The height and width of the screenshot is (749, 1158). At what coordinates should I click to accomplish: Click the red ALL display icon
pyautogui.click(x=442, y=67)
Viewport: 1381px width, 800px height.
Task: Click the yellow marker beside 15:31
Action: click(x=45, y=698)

# Your instructions
Every record above should be written out exactly.

# Your response
The height and width of the screenshot is (749, 1158). At what coordinates should I click to accomplish: Click the red ALL display icon
pyautogui.click(x=442, y=67)
Viewport: 1381px width, 800px height.
Task: Click the yellow marker beside 15:31
Action: click(x=45, y=698)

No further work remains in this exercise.